Clean Right For Best Adhesion
There is no doubt that some adhesives work better for given combinations of fletching and shaft than do others. Still, assuming bowhunters read the labels enough to avoid buying adhesives made for wood or aluminum when they are shooting carbon, the most common source of adhesion problems is a failure to clean the shaft or the base of the vane adequately. Many solvents will do the trick, including isopropyl or denatured alchohol (not rubbing alcohol), acetone, lacquer thinner, or any of several products designed specifically for cleaning arrow shafts and vanes. The solvent should be applied with a clean cloth; keep in mind that fabric softeners and dryer sheets leave residues on cloth that get transferred to shafts or vanes and prevent adhesion. Similarly cotton swabs, such as Q-Tips, and most paper towels also contain materials that will contaminate the process. As soon as shafts and vanes are cleaned and dried, arrows can be fletched. Apply a thin strip of glue. Extra glue doesn’t mean extra holding power, and can mean less. For added durability, many bowhunters apply a drop of instant glue to the front and back of the vane.

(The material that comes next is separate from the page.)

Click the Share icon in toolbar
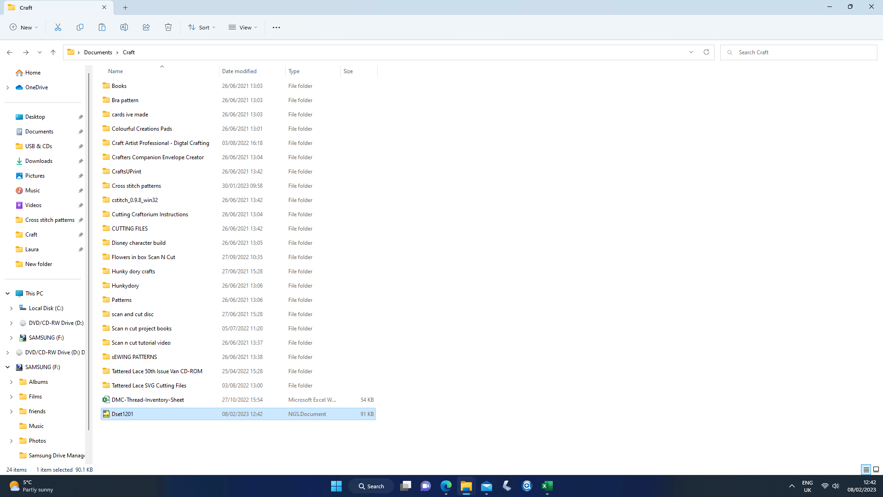[x=146, y=28]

Bowhunters who fletch with feathers have the option of using fletching tape. It’s less durable, but that is offset by the fact that arrows fletched using tape can be refletched very easily and quickly
Measure Your FOC
“FOC” is an acronym for “forward of center” and refers to the balance point of the arrow and the extent to which it is forward of the measured center of the arrow. Put simply, an arrow with a balance point that is at or behind the center is an unstable arrow—possibly dangerously so.
Lighter vanes can, to some extent, compensate for insufficient FOC. A few years ago an arrow with insufficient FOC was an uncommon phenomenon. It still is, but lighter shafts, and especially the trend toward lighter broadheads, has made it much easier for bowhunters to create arrows with insufficient FOC.

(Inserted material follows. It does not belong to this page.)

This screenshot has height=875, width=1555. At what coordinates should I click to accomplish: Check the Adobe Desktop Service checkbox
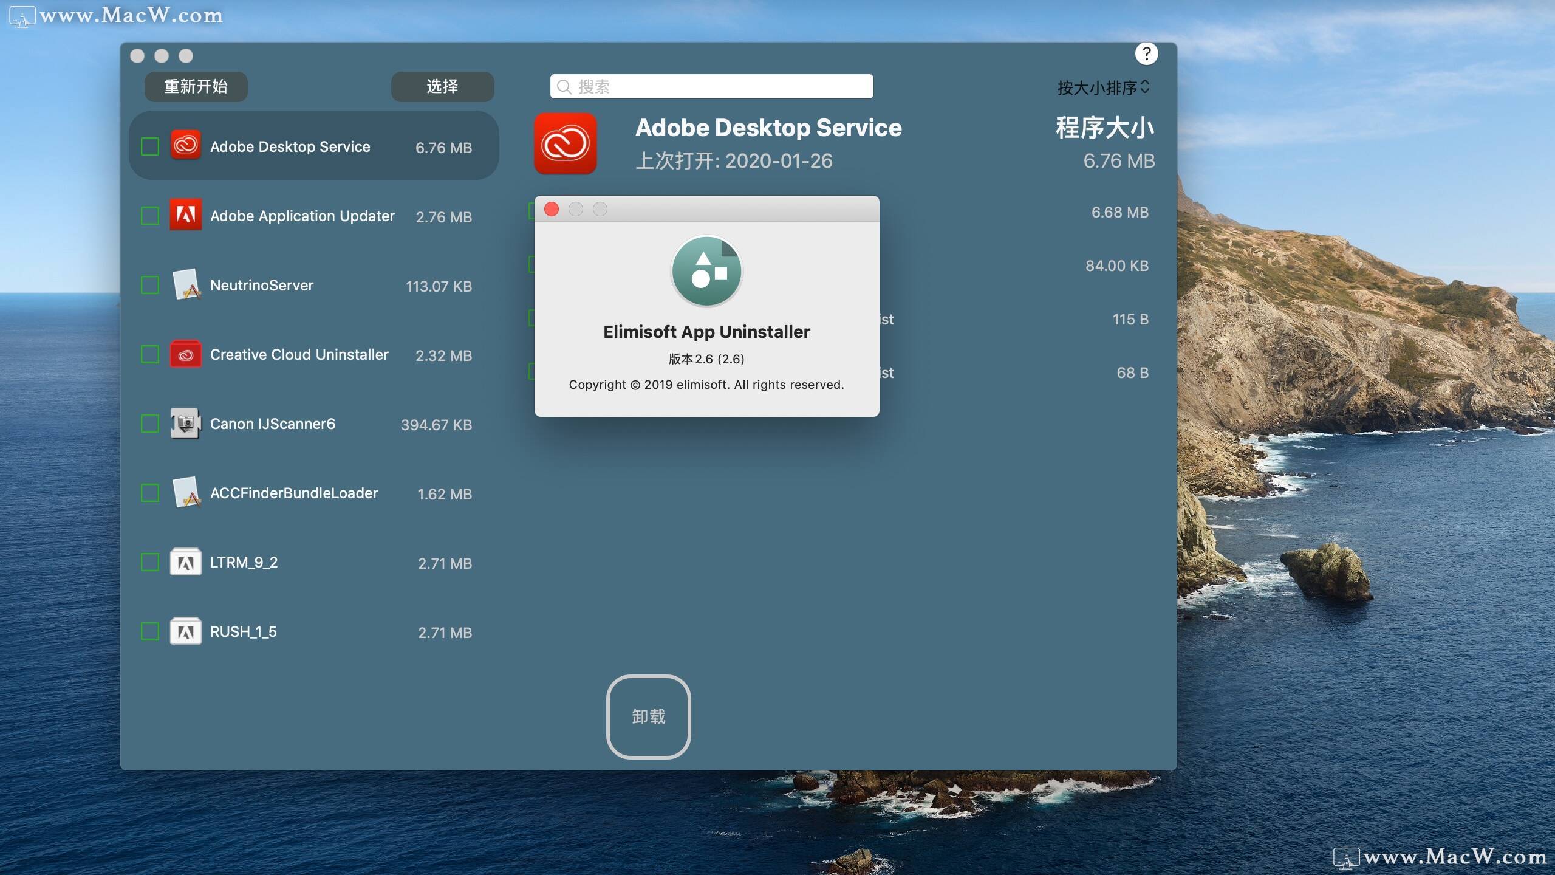click(149, 146)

Optimum FOC for a broadhead-tipped arrow is generally around 10 percent, give or take a couple of percentage points, and somewhat less than that for target arrows. A balance point that is significantly farther forward than this will not destabilize the arrow, but will tend effect some loss of speed and a greater trajectory. To determine FOC, first measure the arrow from the tip of the broadhead to the throat of the nock and mark the center, then find the balance point and mark that. Measure the distance from the center to the balance point, then divide that number by the entire length. The result is the percentage of FOC.
Is it necessary to say that, for most setups, more than one kind of fletching will do the job? Beyond the given of adequate stabilization to achieve consistent accuracy, bowhunters have more options than ever for finding the fletching that will give them the qualities that work best with their setup and the qualities they most value in terms of arrow speed, durability, silence, or even appearance. Newer vanes offer some advantages, but the “if it ain’t broke, don’t fix it” rule always applies in bowhunting. If you are shooting tight, accurate groups with broadheads and are otherwise satisfied with your fletching, by all means, stay with the tried and true.